Tuesday, April 28, 2009

Farm Tour

My buddy Sarah and I went on the Piedmont Farm Tour this past weekend. We chose three farms to visit, and each was delightful in its own way.

We started at the Chapel Hill Creamery, home of the lesbian cheese farmers Flo and Portia, from whom I have bought many a block of paneer at the Carrboro farmer's market. We visited with many of their cows in the pastures, saw the milking area, and got a view of the cheese-making process. We also each had a delish fruit + yogurt smoothie.

(Sometimes even cows get itches. They scratch them on trees.)

Next we went to the farm where I bought the miraculously beautiful asparagus of last week's Wednesday market, Whitted Bowers Biodynamic Farm in Cedar Grove, NC.

When we arrived, we met Cheri Bowers, one of the farm-owners. I complimented her asparagus. She poured us strawberry lemonade. We ogled the most beautiful strawberries I have ever seen.

Her husband, Rob Bowers, the same gent who sold me the asparagus last week, showed us around his farm, explaining the biodynamic principles they follow. They plant according to the planetary and lunar alignment with the Earth, given our knowledge of the pull of the moon on the Earth's water systems. Since fruit are mostly made of water, they feel paying attention to these gravitational pulls has a strong impact on the plants. They also view the farm as it's own entity, it's own little ecosystem, and do things like only use rainwater to feed their crops, and make tincture-like composts with various herb mixtures to nourish the plants. Pretty amazing stuff, and it seems to have a huge impact on their produce: it is all so, so beautiful.

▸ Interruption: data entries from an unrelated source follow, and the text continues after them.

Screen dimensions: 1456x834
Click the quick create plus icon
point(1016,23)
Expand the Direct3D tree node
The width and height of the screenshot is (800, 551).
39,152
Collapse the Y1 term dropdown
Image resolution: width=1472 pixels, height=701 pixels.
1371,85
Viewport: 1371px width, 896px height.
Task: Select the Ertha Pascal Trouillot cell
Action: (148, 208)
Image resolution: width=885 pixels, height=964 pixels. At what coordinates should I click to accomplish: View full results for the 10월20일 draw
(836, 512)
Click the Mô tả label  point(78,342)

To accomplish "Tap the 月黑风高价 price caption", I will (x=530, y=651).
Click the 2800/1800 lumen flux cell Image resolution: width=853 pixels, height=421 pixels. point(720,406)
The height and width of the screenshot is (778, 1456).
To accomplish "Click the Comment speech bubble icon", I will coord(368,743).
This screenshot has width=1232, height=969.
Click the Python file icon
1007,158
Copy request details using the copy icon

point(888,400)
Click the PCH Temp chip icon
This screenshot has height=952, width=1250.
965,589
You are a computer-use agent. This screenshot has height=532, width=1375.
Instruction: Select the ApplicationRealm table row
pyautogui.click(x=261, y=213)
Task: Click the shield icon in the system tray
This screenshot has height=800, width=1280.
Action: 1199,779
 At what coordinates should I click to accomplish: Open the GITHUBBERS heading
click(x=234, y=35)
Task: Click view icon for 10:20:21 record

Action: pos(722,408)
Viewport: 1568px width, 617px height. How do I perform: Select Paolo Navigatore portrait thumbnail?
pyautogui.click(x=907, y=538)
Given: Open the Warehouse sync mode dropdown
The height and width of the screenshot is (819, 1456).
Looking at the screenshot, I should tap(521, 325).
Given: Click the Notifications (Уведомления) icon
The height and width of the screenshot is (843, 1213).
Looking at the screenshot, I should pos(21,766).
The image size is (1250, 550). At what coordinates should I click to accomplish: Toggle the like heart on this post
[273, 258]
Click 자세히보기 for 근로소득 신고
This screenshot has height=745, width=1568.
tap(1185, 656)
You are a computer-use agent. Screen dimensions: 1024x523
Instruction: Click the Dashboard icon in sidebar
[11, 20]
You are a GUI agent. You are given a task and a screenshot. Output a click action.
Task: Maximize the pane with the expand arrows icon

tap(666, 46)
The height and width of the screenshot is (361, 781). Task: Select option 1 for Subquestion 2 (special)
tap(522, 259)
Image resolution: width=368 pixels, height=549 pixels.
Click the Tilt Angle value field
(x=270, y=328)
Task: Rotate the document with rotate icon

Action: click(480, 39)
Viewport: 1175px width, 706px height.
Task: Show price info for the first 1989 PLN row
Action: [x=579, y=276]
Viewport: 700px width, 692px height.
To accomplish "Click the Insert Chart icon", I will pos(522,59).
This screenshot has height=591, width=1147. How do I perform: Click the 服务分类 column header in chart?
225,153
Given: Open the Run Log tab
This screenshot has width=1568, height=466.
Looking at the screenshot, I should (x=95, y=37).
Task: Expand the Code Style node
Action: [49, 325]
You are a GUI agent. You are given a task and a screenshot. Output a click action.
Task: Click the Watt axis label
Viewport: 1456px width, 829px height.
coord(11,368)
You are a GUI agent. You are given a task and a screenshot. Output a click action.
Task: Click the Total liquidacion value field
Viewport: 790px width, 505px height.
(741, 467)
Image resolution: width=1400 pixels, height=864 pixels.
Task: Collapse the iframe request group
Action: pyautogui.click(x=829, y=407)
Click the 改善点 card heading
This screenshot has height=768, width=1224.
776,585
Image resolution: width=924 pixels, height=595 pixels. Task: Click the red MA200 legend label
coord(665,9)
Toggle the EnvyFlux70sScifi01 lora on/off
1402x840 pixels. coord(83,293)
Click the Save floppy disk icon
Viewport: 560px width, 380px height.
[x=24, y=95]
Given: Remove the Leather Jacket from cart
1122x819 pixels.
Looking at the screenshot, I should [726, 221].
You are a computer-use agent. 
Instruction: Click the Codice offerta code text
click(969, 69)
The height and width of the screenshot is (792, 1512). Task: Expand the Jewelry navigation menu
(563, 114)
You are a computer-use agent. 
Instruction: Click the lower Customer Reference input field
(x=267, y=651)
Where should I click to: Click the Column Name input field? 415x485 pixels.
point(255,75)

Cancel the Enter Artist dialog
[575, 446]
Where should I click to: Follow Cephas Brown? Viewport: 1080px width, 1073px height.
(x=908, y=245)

The family house, which collects many gallons of rainwater each month off the sloping roof.

Basil in the greenhouse. Huge and fragrant.

Asparagus, growing out of the ground! I'd never seen it in its full plant form before.

It takes three years for asparagus to really become a full crop. They planted two years ago, so they cannot harvest each stalk; some must stay in the ground to help maintain the roots.

The beautiful lake near the family house. On the other side are the farm's fig trees.

On our way out of the farm, we stopped at the u-pick strawberry fields and I gathered a pint.

These became yesterday's strawberry rhubarb crumble. The most beautiful strawberries, and some of the biggest, I have ever seen.

Last on our tour, we stopped at Captain John S. Pope lamb farm. I had purchased their ground lamb at the market before, and they always give out lots of recipes and free samples, so I was intrigued. They are also located right down the road from Whitted Bowers Farm.

A nice young man, perhaps twelve years of age, gave us a tractor-ride tour around the farm. He explained that around Easter they get a lot of orders. Also around another holiday -- maybe you've heard of it? -- called Passover. I asked him lots of social work type questions about what it is like to grow up on a farm. He explained that his favorite part is when they give the lambs their vaccinations, because they get to "manhandle 'em." There you have it.

Sarah and I ate lamb burgers at the end of our tractor tour. They were delightful.

The farm tour was fantastic! It is really amazing to see how unbelievaby hard our local farmers work to produce our food. It makes the sometimes steep cost of these fruits and veggies and meats feel absolutely worth it, and I feel very connected with these three farms in a different way than before, though I see them each at the market every week. Also, I really appreciate knowing what these plants look like growing out of the earth. Sometimes we forget when we are at the grocery store, or even at the farmers market, that everything we eat starts out in the dirt, a plant, growing.